Logic-Based Explainability in Machine Learning
- URL: http://arxiv.org/abs/2211.00541v1
- Date: Mon, 24 Oct 2022 13:43:07 GMT
- Title: Logic-Based Explainability in Machine Learning
- Authors: Joao Marques-Silva
- Abstract summary: The operation of the most successful Machine Learning models is incomprehensible for human decision makers.
In recent years, there have been efforts on devising approaches for explaining ML models.

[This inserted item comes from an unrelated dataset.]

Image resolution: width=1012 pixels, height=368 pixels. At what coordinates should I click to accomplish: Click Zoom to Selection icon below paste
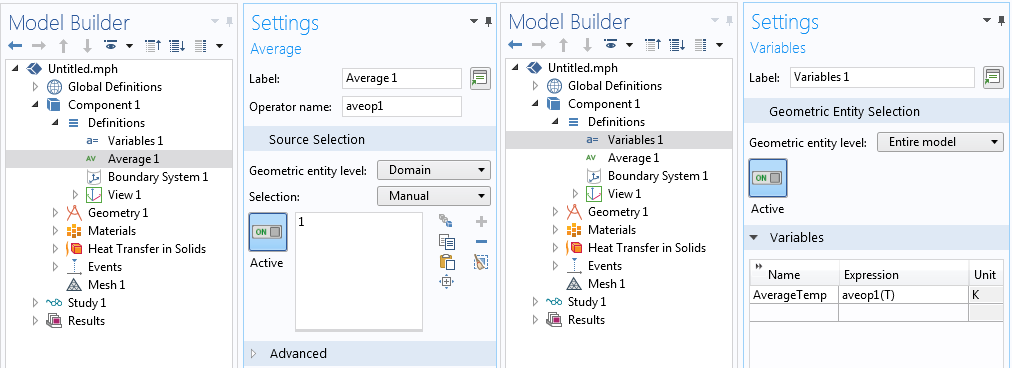[447, 281]
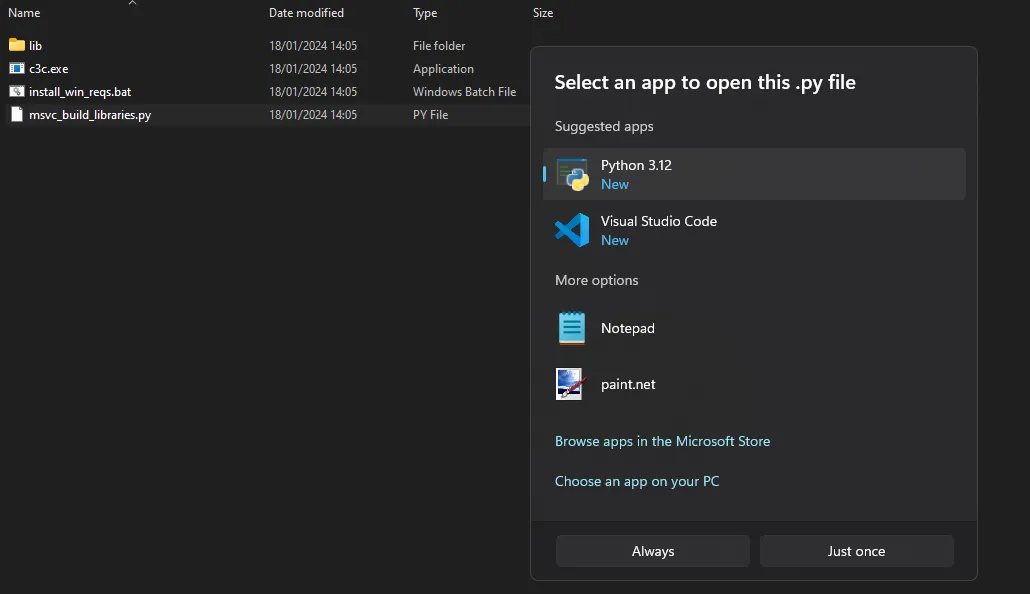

This paper overviews the ongoing research efforts on computing rigorous model-based explanations of ML models.
- Score: 0.0
- License: http://creativecommons.org/licenses/by/4.0/
- Abstract: The last decade witnessed an ever-increasing stream of successes in Machine
Learning (ML). These successes offer clear evidence that ML is bound to become
pervasive in a wide range of practical uses, including many that directly
affect humans. Unfortunately, the operation of the most successful ML models is
incomprehensible for human decision makers. As a result, the use of ML models,
especially in high-risk and safety-critical settings is not without concern. In
recent years, there have been efforts on devising approaches for explaining ML
models. Most of these efforts have focused on so-called model-agnostic
approaches. However, all model-agnostic and related approaches offer no
guarantees of rigor, hence being referred to as non-formal. For example, such
non-formal explanations can be consistent with different predictions, which
renders them useless in practice. This paper overviews the ongoing research
efforts on computing rigorous model-based explanations of ML models; these
being referred to as formal explanations. These efforts encompass a variety of
topics, that include the actual definitions of explanations, the
characterization of the complexity of computing explanations, the currently
best logical encodings for reasoning about different ML models, and also how to
make explanations interpretable for human decision makers, among others.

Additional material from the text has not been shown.